By Joseph J. Ellis
Sunday, January 18, 2009
Out on what Gore Vidal once called "the book chat trail," I tend to get two unsolicited pieces of advice. The first is that I need to break free of my unrelenting focus on the American founding and move past that iconic aggregate often mythologized and capitalized as the Founding Fathers. The second is that I should also break out of my old-fashioned, indeed anachronistic, writing habits and discard my beloved collection of pens in favor of a laptop.
I have always been willing to listen to such advice. But thus far I have been unable to act on it. Instead, I have found myself mounting a spirited defense of my hopelessly stubborn prejudices, which have settled into my soul as cherished convictions.
Let's take my research and writing habits first. I have found, from experience, that I lack the skills and temperament to manage research assistants, so I do it all myself. Grinding my solitary way through the papers of, say, George Washington or John and Abigail Adams can become tedious, but the process forces me to decide what is central and what peripheral, what my own "take" should be. I also find little nuggets, or perhaps raisins in the dough of history, that no research assistant would deem worthy of mention, such as Washington's gentlemanly gesture toward Gen. Howe (whom he loathed) in arranging the return of Howe's dog, who got lost on the battlefield at Brandywine. Or the fact that Abigail wrote a letter to John between contractions of a stillborn child.
I write all my first drafts by hand -- not, however, with a quill pen -- because there seems to be some kind of symmetry between the muscular movement of my hand and the flow of ideas in my head. That symmetry gets destroyed by a keyboard, which becomes an alien intruder in the dialogue within myself. Lots of friends assure me that I could quickly make the transition to the laptop and enhance my productivity. I'm sure they're right, but my dirty little secret is that I want to prolong rather than shorten the writing process, since it is my only source of creative fulfillment.
On my apparent obsession with the founding era, I have developed what might be called the Willie Sutton defense. Willie, you'll recall, was a lovable bank robber in the 1950s who kept getting caught and sent to the slammer. Reporters eventually asked him why, given his inevitable incarceration, he kept robbing banks. Willie responded, "Because that's where they keep the money."
The founding era, so I believe, is the Fort Knox of American history. To shift the metaphor, the founding is the Big Bang in the American political universe, the explosive moment at the creation that continues to radiate its energies to our time and beyond.
As I see it, when Barack Obama takes the oath of office, he will be collecting on a promissory note that Thomas Jefferson wrote in 1776 with the words "We hold these truths to be self-evident, that all men are created equal." The conversations we are currently having about the significance of our first African American president began back then. If history is, as they say, an argument without end, the essential terms of our argument as a people and a nation were framed in the founding era, and we are still living within that framework.

* _EXTRACTED DATA_:
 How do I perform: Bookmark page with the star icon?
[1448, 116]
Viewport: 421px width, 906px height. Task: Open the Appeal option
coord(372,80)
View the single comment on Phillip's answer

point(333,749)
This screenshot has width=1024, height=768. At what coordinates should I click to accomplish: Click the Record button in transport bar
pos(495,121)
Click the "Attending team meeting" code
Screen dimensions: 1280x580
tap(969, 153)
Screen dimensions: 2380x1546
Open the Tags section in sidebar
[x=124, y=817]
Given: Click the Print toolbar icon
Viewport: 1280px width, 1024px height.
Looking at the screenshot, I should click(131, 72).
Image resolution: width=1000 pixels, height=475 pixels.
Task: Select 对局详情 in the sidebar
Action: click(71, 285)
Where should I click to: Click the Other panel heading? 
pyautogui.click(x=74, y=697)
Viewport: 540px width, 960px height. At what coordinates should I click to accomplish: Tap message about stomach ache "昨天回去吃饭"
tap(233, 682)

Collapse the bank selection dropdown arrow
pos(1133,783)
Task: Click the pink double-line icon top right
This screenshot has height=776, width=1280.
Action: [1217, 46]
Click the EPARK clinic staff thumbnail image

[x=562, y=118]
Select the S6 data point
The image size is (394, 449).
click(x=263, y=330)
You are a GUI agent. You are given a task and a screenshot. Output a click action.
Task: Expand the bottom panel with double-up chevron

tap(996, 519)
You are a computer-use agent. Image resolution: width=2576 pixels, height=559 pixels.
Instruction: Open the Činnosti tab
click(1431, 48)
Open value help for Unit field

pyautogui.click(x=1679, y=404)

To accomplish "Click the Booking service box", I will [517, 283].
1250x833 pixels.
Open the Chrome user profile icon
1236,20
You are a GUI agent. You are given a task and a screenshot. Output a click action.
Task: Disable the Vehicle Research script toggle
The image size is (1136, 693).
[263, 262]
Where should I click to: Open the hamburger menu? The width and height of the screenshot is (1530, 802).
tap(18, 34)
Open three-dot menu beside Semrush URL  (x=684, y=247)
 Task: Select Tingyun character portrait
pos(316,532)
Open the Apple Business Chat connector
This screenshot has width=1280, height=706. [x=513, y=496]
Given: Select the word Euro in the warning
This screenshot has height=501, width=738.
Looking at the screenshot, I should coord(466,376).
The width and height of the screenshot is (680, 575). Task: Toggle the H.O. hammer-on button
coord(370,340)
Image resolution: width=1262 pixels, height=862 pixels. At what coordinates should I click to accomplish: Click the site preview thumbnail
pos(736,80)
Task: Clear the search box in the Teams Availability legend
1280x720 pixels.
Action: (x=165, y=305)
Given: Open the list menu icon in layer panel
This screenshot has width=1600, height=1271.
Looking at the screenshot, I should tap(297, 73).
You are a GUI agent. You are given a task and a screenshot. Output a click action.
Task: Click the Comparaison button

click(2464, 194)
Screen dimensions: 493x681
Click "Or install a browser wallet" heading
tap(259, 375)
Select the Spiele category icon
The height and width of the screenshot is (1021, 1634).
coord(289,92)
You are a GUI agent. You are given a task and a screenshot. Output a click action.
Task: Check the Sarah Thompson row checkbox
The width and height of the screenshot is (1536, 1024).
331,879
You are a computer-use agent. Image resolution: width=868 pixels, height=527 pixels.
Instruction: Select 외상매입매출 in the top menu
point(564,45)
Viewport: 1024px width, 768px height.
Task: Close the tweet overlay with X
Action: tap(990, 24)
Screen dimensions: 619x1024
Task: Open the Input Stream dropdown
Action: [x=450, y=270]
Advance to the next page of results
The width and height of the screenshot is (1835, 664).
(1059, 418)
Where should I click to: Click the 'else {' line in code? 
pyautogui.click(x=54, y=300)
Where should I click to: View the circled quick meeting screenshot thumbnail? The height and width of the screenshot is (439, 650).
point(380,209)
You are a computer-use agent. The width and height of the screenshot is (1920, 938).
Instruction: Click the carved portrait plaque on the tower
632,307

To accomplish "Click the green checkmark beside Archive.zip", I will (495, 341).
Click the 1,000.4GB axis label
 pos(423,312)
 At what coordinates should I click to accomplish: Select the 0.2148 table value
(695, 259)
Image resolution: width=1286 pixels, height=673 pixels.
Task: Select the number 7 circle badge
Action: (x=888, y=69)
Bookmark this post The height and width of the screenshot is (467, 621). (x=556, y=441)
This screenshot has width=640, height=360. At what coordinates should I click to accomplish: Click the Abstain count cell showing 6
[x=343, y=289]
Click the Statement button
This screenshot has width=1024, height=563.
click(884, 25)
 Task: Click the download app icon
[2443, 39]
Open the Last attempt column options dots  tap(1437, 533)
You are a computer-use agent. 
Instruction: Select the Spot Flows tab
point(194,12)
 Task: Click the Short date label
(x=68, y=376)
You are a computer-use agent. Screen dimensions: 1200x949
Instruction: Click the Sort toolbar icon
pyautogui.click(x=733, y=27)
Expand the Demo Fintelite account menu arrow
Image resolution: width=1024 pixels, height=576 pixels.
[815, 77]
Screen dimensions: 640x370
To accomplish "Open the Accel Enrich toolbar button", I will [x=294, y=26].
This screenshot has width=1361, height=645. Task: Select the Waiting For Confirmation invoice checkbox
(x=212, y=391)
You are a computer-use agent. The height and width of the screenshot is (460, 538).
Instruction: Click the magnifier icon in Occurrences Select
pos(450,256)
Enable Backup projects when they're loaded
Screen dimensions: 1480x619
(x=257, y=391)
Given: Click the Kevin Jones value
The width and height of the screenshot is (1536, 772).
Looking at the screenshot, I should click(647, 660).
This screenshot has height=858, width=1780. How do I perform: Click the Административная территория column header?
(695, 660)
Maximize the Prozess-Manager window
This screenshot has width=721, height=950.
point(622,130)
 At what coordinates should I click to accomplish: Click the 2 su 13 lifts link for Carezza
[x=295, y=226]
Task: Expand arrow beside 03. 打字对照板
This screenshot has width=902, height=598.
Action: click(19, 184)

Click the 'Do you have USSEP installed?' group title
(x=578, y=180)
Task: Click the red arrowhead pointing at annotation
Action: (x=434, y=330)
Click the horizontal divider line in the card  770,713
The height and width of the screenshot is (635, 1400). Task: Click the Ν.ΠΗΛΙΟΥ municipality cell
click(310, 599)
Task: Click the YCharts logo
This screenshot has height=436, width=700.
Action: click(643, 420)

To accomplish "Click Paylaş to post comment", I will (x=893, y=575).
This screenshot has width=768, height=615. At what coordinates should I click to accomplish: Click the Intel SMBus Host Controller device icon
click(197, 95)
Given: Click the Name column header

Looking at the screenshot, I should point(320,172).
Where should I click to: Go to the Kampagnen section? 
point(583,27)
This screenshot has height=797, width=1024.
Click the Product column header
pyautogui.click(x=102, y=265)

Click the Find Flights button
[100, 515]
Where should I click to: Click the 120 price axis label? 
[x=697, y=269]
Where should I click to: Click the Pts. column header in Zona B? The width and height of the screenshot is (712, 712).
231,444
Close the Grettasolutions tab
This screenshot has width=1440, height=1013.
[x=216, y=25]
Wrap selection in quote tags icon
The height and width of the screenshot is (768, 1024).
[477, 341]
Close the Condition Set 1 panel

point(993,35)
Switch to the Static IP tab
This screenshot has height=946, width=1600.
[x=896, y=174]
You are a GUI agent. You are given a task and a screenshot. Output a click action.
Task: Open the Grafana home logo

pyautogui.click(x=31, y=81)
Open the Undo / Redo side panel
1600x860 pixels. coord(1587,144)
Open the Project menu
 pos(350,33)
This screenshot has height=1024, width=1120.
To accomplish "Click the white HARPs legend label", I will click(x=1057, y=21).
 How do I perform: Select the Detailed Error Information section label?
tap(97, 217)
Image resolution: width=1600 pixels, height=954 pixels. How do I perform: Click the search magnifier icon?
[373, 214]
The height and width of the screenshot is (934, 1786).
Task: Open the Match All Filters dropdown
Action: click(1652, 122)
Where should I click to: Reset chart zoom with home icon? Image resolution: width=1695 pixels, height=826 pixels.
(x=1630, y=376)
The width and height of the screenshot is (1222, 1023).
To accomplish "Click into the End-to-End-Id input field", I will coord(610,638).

* _WORK ORDER A_: According to the Joseph J. Ellis essay, what gesture did Washington make toward Gen. Howe?
* _WORK ORDER B_: Does each statement agree with the Joseph J. Ellis essay? Answer yes or no for each, quoting the words of the essay that settle it. (i) The writer hands research work to assistants. (ii) The writer writes first drafts by hand with a quill pen. (iii) Willie Sutton was a bank robber in the 1950s.
The rows are not needed here.

* _EXERCISE OUTPUT A_: He arranged the return of Howe's dog, which got lost on the battlefield at Brandywine.

* _EXERCISE OUTPUT B_:
(i) No: "I lack the skills and temperament to manage research assistants, so I do it all myself."
(ii) No: "I write all my first drafts by hand -- not, however, with a quill pen"
(iii) Yes: "Willie, you'll recall, was a lovable bank robber in the 1950s"